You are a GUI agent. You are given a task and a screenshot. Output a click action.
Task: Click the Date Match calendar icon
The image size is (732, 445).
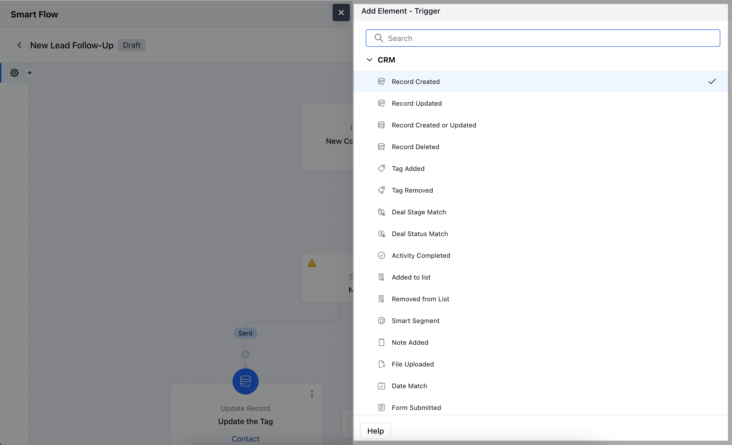381,386
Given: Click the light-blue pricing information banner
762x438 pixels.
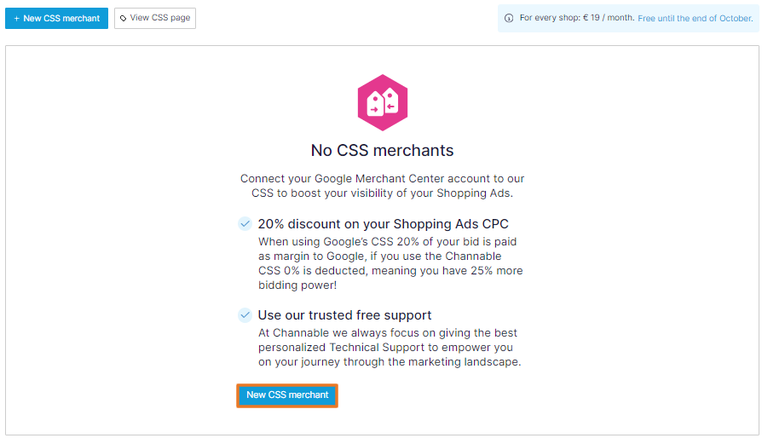Looking at the screenshot, I should point(628,19).
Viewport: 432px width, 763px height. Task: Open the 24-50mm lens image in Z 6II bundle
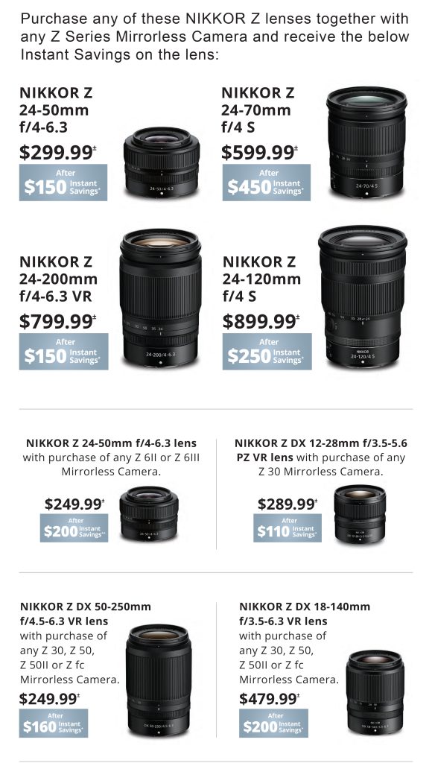(x=149, y=514)
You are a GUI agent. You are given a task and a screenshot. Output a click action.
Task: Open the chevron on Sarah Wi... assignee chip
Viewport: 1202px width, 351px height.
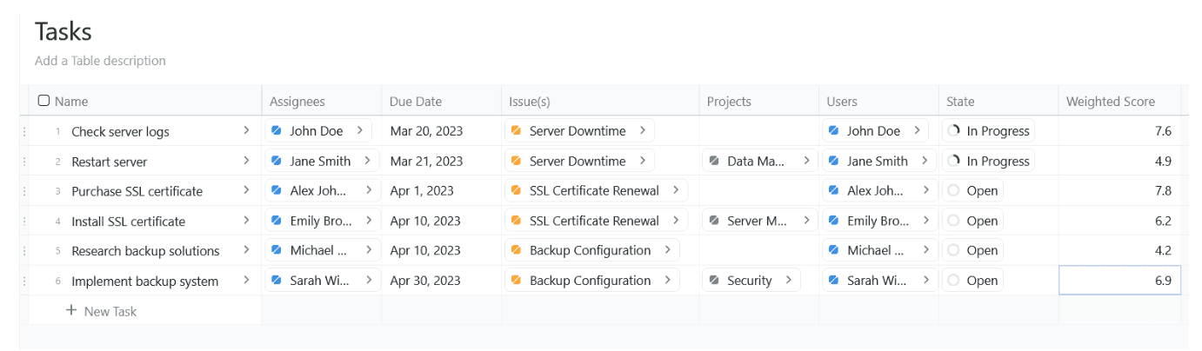tap(369, 281)
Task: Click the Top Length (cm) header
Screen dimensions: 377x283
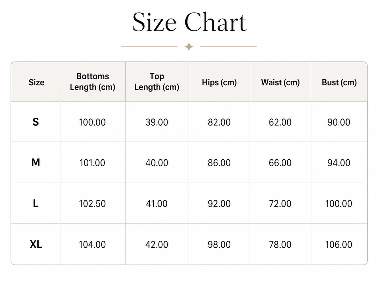Action: point(157,81)
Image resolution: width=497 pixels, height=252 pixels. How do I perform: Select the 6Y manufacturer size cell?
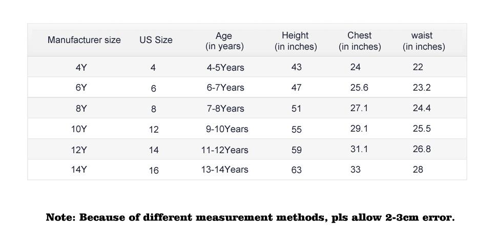click(x=81, y=88)
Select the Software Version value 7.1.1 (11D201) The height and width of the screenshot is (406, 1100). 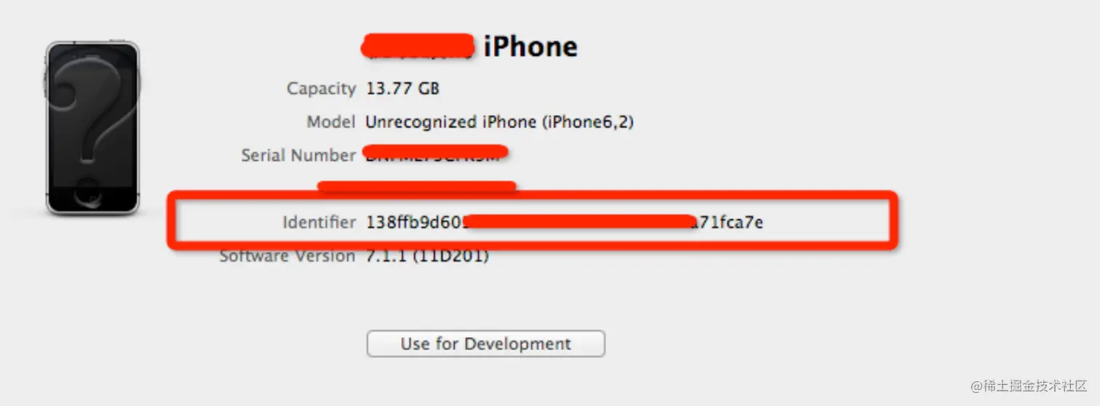[x=427, y=256]
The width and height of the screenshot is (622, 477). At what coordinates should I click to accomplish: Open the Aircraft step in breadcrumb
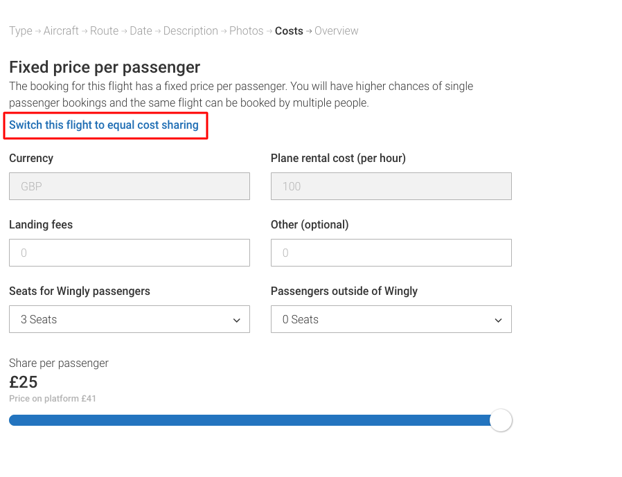(61, 31)
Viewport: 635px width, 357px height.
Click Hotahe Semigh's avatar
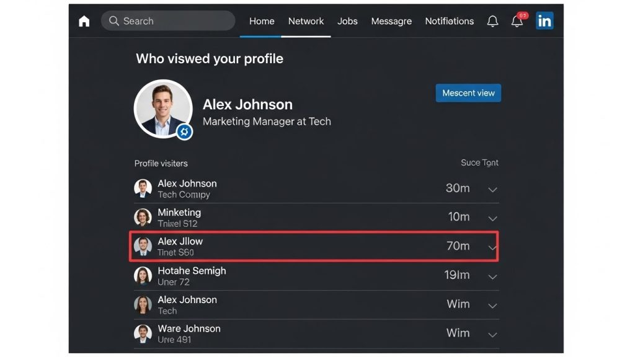click(143, 275)
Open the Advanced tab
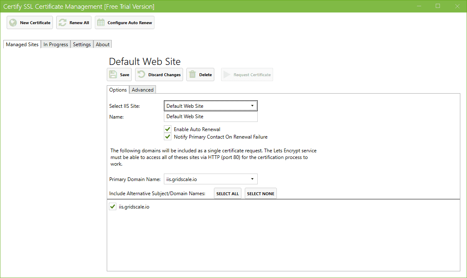 pyautogui.click(x=142, y=89)
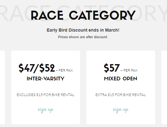Click the $57 price text
Viewport: 167px width, 127px height.
(x=112, y=68)
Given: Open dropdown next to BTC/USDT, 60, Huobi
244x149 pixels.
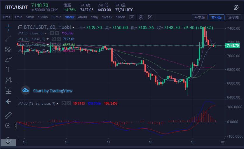Looking at the screenshot, I should pyautogui.click(x=73, y=28).
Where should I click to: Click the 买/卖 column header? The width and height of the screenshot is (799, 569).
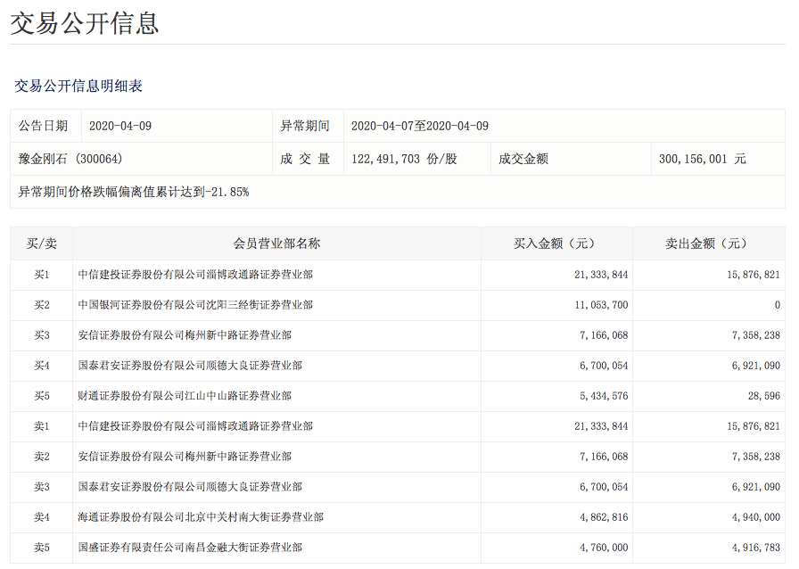point(41,243)
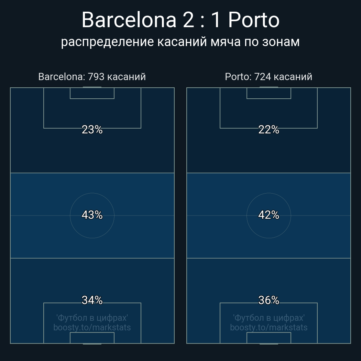Select Barcelona's 34% zone label
This screenshot has width=361, height=361.
[92, 300]
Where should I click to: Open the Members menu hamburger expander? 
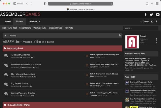click(40, 22)
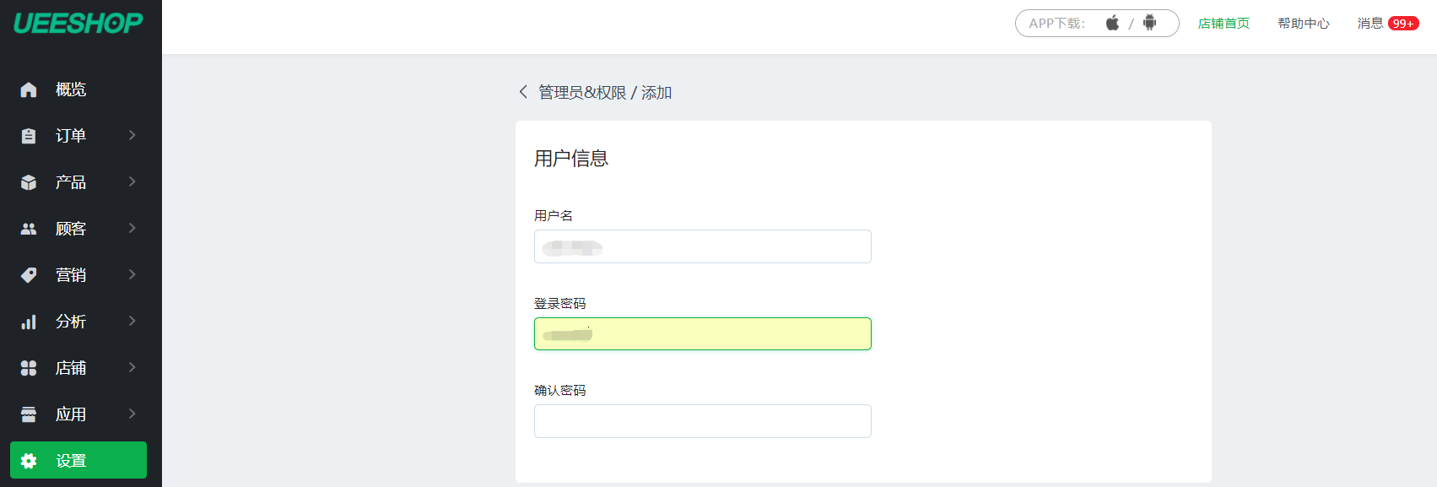This screenshot has height=487, width=1437.
Task: Click the clipboard icon for 订单
Action: tap(29, 136)
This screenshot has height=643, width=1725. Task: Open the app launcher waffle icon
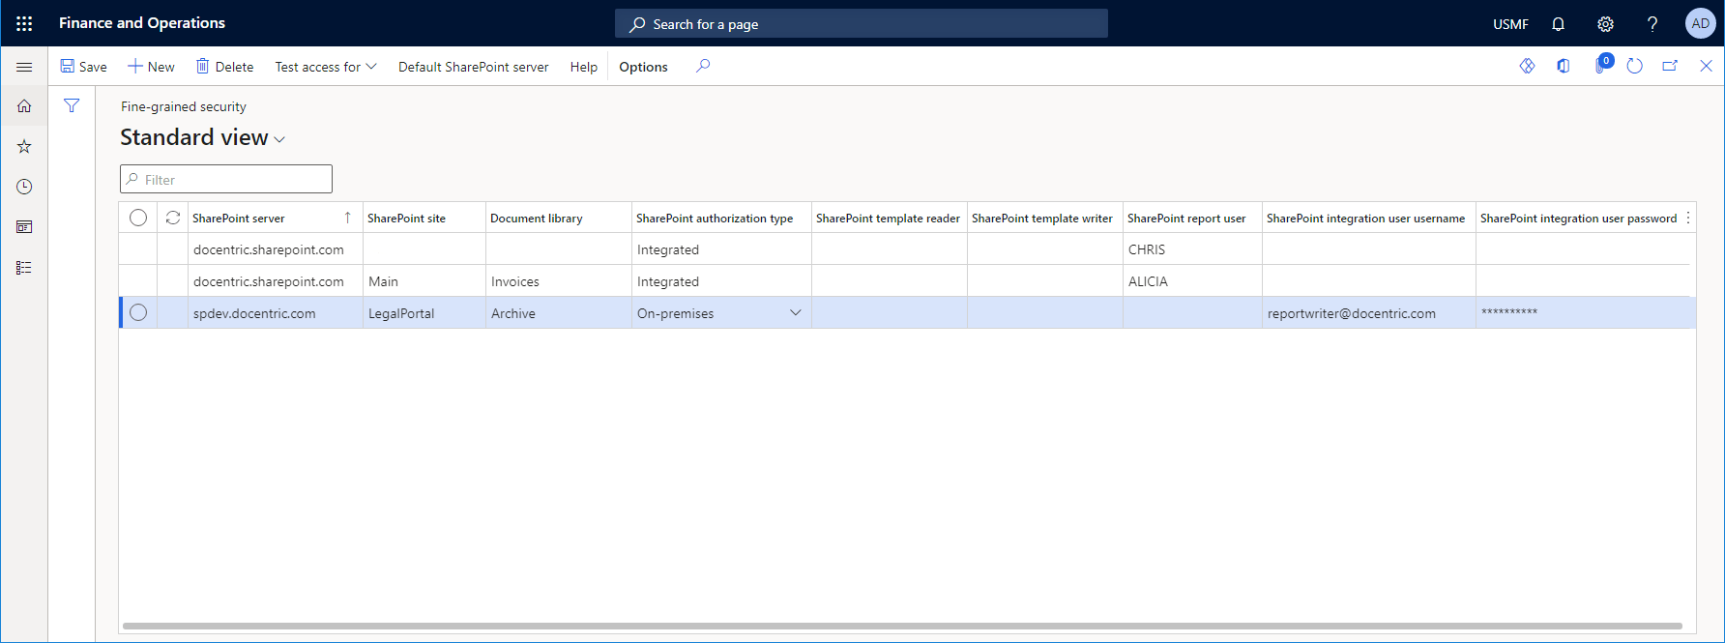pos(24,23)
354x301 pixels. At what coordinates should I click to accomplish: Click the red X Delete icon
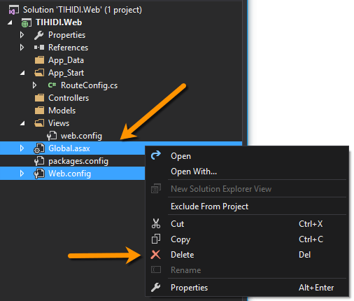[155, 255]
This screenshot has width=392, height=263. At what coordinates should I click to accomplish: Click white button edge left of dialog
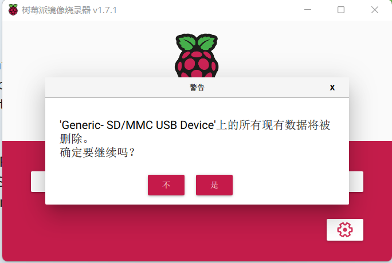[38, 182]
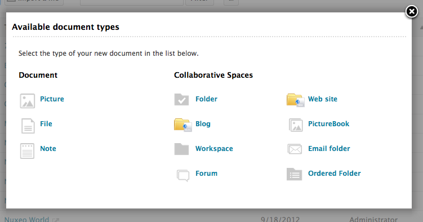Create a new Note via its link

coord(48,149)
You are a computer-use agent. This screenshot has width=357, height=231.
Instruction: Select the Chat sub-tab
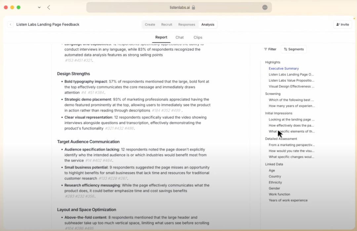tap(179, 37)
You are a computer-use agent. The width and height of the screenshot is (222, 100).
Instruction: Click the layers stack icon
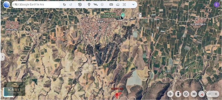pos(102,4)
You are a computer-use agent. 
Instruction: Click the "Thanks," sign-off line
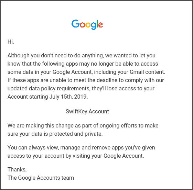pyautogui.click(x=17, y=170)
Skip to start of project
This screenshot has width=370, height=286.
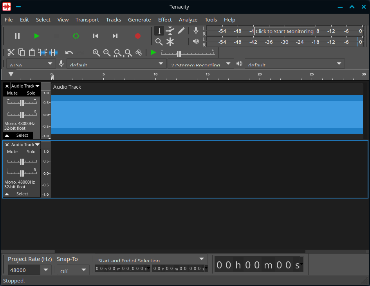coord(96,36)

**WHAT TO DO**.
Only the lines from the top of the material through the line containing "Task: Open the chevron" should be written out, exactly and without pictures.

**RESPONSE FOR THIS EXERCISE**.
You are a GUI agent. You are given a task and a screenshot. Output a click action.
Task: Click the Date Match calendar icon
The image size is (732, 445).
381,386
Given: Click the light-blue pricing information banner
762x438 pixels.
Looking at the screenshot, I should point(628,19).
Viewport: 432px width, 763px height. Task: Open the 24-50mm lens image in Z 6II bundle
(x=149, y=514)
You are a GUI agent. You are given a task and a screenshot. Output a click action.
Task: Open the chevron on Sarah Wi... assignee chip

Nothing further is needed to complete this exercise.